相談窓口を設置したことによって、個人的な被害体験を相談という形で集積することができるようになりました。潜在化していた大きな社会問題の可視化に成功したのです。

 支援団体への相談は個人的問題の解決を目的としていますが、結果的には相談という形で訴えることで、この問題に苦しむ方たちの共通の問題にもなりました。
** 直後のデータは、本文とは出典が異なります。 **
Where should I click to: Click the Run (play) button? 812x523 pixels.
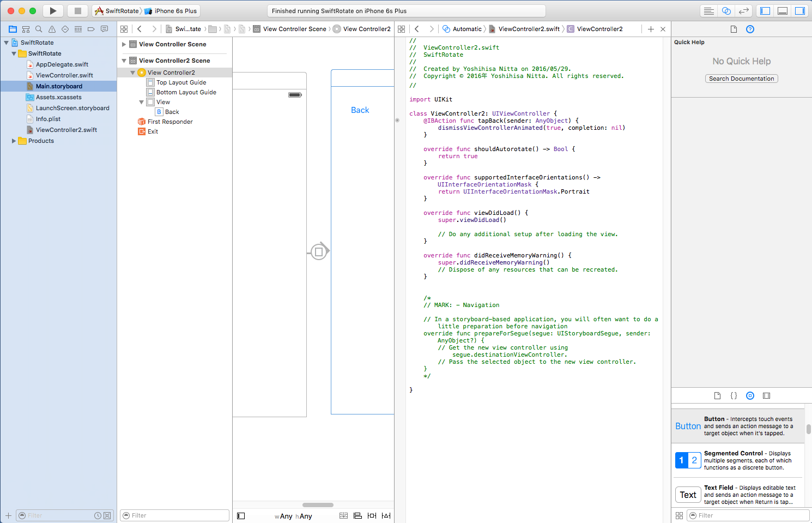pyautogui.click(x=53, y=11)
 これは日本独特の“Me Too”運動ではないでしょうか。

《 第2回 ぱっぷす活動報告会:アイドルの憧れとその落とし穴 》

「あのアイドルグループ/女優/モデル/歌手も頑張って同じことをしているでしょう?

芸能界ではみんなが通る道。どうして君はできないの?」そう言われて走ってきた。

ここに「相談」と言う形で寄せられる「Me too」の声があります。

スカウトや、応募してアイドルとしてデビューし芸能活動をしてきたけれど、初めてのDVD撮影があるといわれ、応じたら過激なグラビア撮影だった、撮影のときは「どうしてできないの?」などと言われ、脱がない方があたかも悪いかのように思って応じた、といった方からの相談がぱっぷすには複数寄せられています。たとえ芸能事務所を変更しても、これまでの撮影によって芸能活動の足かせになり困っている、マネージメントと称したパワハラによって強迫観念にさいなまれ辛い思いをされている相談者もおられます。芸能界でのセクハラやパワハラが少しずつ可視化されつつありますが、訴えたくても訴えられない現状も見えてきました。活動報告会ではこのような芸能界における人権侵害の問題について一緒に考えていきたいと思います。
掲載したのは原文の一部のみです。